Suivant déclaration transmise au greffe le 6 septembre 2022, la société Unicil a interjeté appel de cette décision en ce qu'elle a déclaré nulle et réputée non écrite comme étant abusive la clause insérée à l'article VI « Clause de solidarité et indivisibilité » du contrat de location, débouté la société Unicil de ses demandes de condamnation solidaire à l'égard de Mme X. et l'a condamnée à lui verser la somme de 500 euros au titre des frais irrépétibles.
[*]
Aux termes de ses dernières conclusions transmises le 10 novembre 2022, auxquelles il convient de se reporter pour un exposé plus ample des prétentions et moyens, la société Unicil sollicite de la cour :
- d'infirmer l'ordonnance entreprise en ce qu'elle a déclaré nulle et réputée non écrite comme étant abusive la clause insérée à l'article VI « Clause de solidarité et indivisibilité » du contrat de location, débouté la société Unicil de ses demandes de condamnation solidaire à l'égard de Mme X. et l'a condamnée à lui verser la somme de 500 euros au titre des frais irrépétibles ;
- de condamner solidairement Mme X. avec M. Y. à lui verser la somme de 5.091 euros à titre de provision à valoir sur les loyers et charges arrêtés au 28 octobre 2022 avec intérêts légal à compter de la date du commandement de payer en application de l'article 1231-6 du code civil, somme à parfaire à la date de la décision à intervenir ;
- de condamner solidairement Mme X. avec M. Y. au paiement d'une indemnité d'occupation provisionnelle mensuelle égale au montant du dernier loyer échu, majoré des charges et autres accessoires, la somme de 985,88 euros, indexés selon les clauses du bail relatives à la révision du loyer, et ce, jusqu'à libération effective des lieux ;
- condamner Mme X. à lui verser la somme de 1.250 euros au titre de l'article 700 du code de procédure civile pour les frais exposés en première instance et en appel, en ce compris le coût du commandement de payer ;
- juger qu'à défaut de règlement spontané de la décision et en cas d'exécution forcée de celle-ci par voie judiciaire, les sommes retenues par l'huissier instrumentaire dans le cadre des émoluments des prestations mentionnées au numéro 128 du tableau 3-1 annexé à l'article R 444-3 du code de commerce devront être supportés par l'intimée.
[*]
Aux termes de ses dernières conclusions transmises le 7 décembre 2022, auxquelles il convient de se reporter pour un exposé plus ample des prétentions et moyens, Mme X. sollicite de la cour de :
à titre principal,
- confirmer l'ordonnance entreprise en ce qu'elle a déclaré nulle et réputée non écrite comme étant abusive la clause insérée à l'article VI « Clause de solidarité et indivisibilité »' du contrat de location, débouté la société Unicil de ses demandes de condamnation solidaire à son égard et l'a condamnée à lui verser la somme de 500 euros au titre des frais irrépétibles ;
- rejeter les demandes formées par la société Unicil à son encontre ;
- la condamner à lui verser la somme de 1.000 euros au titre de l'article 700 du code de procédure civile ;
à titre subsidiaire,
- lui allouer un délai de paiement de 36 mois pour lui permettre de s'acquitter de la dette locative ;
- dire et juger que la solidarité ne s'étend pas à l'indemnité d'occupation ;
- rejeter la demande de sa condamnation solidaire au paiement d'une indemnité d'occupation provisionnelle mensuelle égale au montant du dernier loyer échu, majorée des charges ;
- rejeter la demande de condamnation formée au titre de l'article 700 du code de procédure civile tant en première instance qu'en appel ;
- laisser les dépens à la charge du demandeur.
[*]
La clôture de l'instruction de l'affaire a été prononcée le 18 septembre 2023.

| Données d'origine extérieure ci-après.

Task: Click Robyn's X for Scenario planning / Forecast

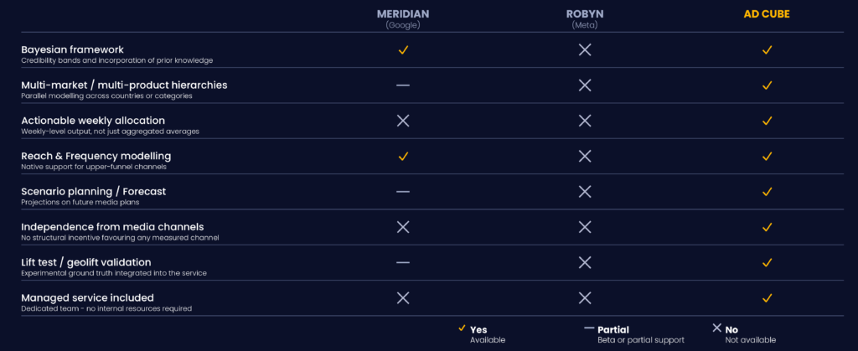Action: tap(585, 192)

MOTIFS (justification de la décision) (N.B. : mention ne figurant pas sur l’original)
MOTIFS DE LA DÉCISION :
Sur les demandes de provisions formées à l'encontre de Mme X. :
Aux termes de l'article 835 alinéa 2 du code de procédure civile, dans les cas où l'existence de l'obligation n'est pas sérieusement contestable, le président du tribunal judiciaire ou le juge du contentieux de la protection, dans les limites de sa compétence peuvent accorder une provision au créancier ou ordonner l'exécution de l'obligation même s'il s'agit d'une obligation de faire.

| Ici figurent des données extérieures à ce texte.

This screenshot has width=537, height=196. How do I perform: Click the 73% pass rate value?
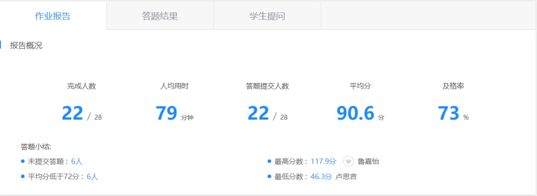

Il appartient au demandeur d'établir l'existence de l'obligation qui fonde sa demande de provision tant en son principe qu'en son montant et la condamnation provisionnelle, que peut prononcer le juge des référés sans excéder ses pouvoirs, n'a d'autre limite que le montant non sérieusement contestable de la créance alléguée.
Une contestation sérieuse survient lorsque l'un des moyens de défense opposé aux prétentions du demandeur n'apparaît pas immédiatement vain et laisse subsister un doute sur le sens de la décision au fond qui pourrait éventuellement intervenir par la suite sur ce point si les parties entendaient saisir les juges du fond.
Enfin, c'est au moment où la cour statue qu'elle doit apprécier l'existence d'une contestation sérieuse, le litige n'étant pas figé par les positions initiale ou antérieures des parties dans l'articulation de ce moyen.
Au terme de l'article 7 de la loi n° 89-462 du 6 juillet 1989, le locataire est obligé de payer les loyers et charges récupérables aux termes convenus.
Par ailleurs, devenu occupant sans droit ni titre du fait de l'acquisition de la clause résolutoire, il est tenu de payer une somme équivalente au loyer augmenté des charges à titre de réparation du préjudice subi par le bailleur.
En l'espèce, la société Unicil, qui ne discute pas les provisions qui lui ont été allouées par le premier juge, conteste la décision entreprise en ce qu'elle n'a pas condamné Mme X., solidairement avec M. Y., au paiement de ces sommes comprenant, d'une part, un arriéré de loyers et charges arrêtés au 12 janvier 2022, date de la résiliation du bail, et, d'autre part, des indemnités d'occupations dues à compter du 13 janvier 2022, et ce, jusqu'à libération effective des lieux.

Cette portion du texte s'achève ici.